Trump vs. Clinton: Debate Will Mark Biggest Moment of Election

WASHINGTON (Reuters) -

Democrat Hillary Clinton, suddenly vulnerable in the presidential race, is under pressure to deliver a strong performance against Republican Donald Trump in their first debate on Monday, a moment that could be the most consequential yet of the 2016 election.

Political veterans involved in preparing for past presidential debates said Clinton should drive home how she would run the country during uncertain times and draw a contrast as the steady, experienced alternative to the untested Trump. For his part, Trump needed to show enough gravitas to convince skeptics that he is ready to be commander in chief, they said.
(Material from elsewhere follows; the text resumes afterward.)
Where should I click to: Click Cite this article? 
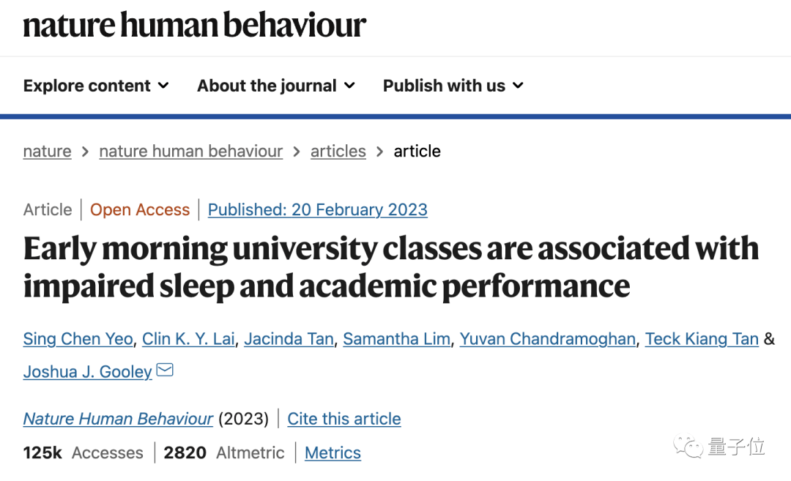(344, 419)
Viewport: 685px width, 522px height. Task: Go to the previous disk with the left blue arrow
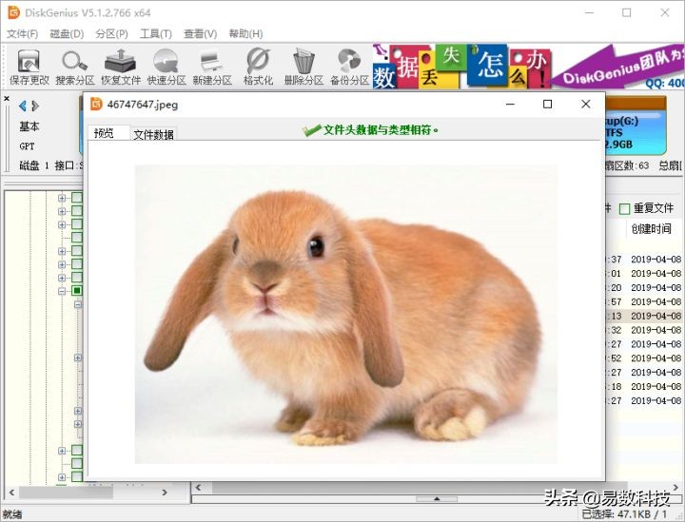pos(23,106)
The 90-minute face-off at Hofstra University in Hempstead, New York, the first of three debates, takes place at a time when Clinton’s once-comfortable lead in opinion polls over Trump star has evaporated.

History shows that a single bad debate performance can alter the trajectory of a U.S. presidential race. Reuters/Ipsos polling shows about 20 percent of the electorate remains undecided, far higher at this stage in the campaign than the 12 percent undecided four years ago.

The audience for the debate is expected to be a record, easily surpassing the record 46.2 million households who watched the first encounter between President Barack Obama and Republican Mitt Romney in 2012, according to the Nielsen ratings company.

Anita Dunn, who helped President Barack Obama prepare for debates against Republican nominee John McCain in 2008, said Obama succeeded at their first debate by steering the conversation repeatedly back to the struggling U.S. economy even though the event was supposed to be about foreign policy.

She said she expected Clinton to try to exploit Trump’s weaknesses and emphasize her strengths. “The contrast between them is what you want to hone,” she said.

The debate will be the best opportunity for two candidates, both widely seen by voters as untrustworthy, to put to rest questions about their fitness for the White House with the Nov. 8 election fast approaching.

Clinton is spending most of this week in debate preparations with a small circle of top aides at her home in Chappaqua, New York.

Clinton aides said she is preparing for two scenarios: One in which Trump is measured and serious, and another in which he is freewheeling and makes inflammatory personal attacks.

Trump relied on his famed spontaneity to fire off one-line zingers to dismantle 16 Republican rivals during the primaries, dispatching “low-energy” Jeb Bush or “lying Ted” Cruz and “little Marco” Rubio. He has repeatedly called Clinton “crooked Hillary” at rallies.

“You’re just not sure who is going to show up,” said Jennifer Palmieri, a senior adviser to Clinton. “He may be aggressive or he may lay back. That’s hard to game out necessarily so I would say most of the focus is on what points does she want to make.”

A Republican source close to the campaign said former Fox News Chief Executive Roger Ailes has been coaching Trump but that Trump does not want to be over-prepared.

Trump spokesman Jason Miller said Trump is& preparing& for the debates but “there’s nobody who’s playing the role of Hillary Clinton.”

“Mr. Trump prepares for everything that he does,” he said.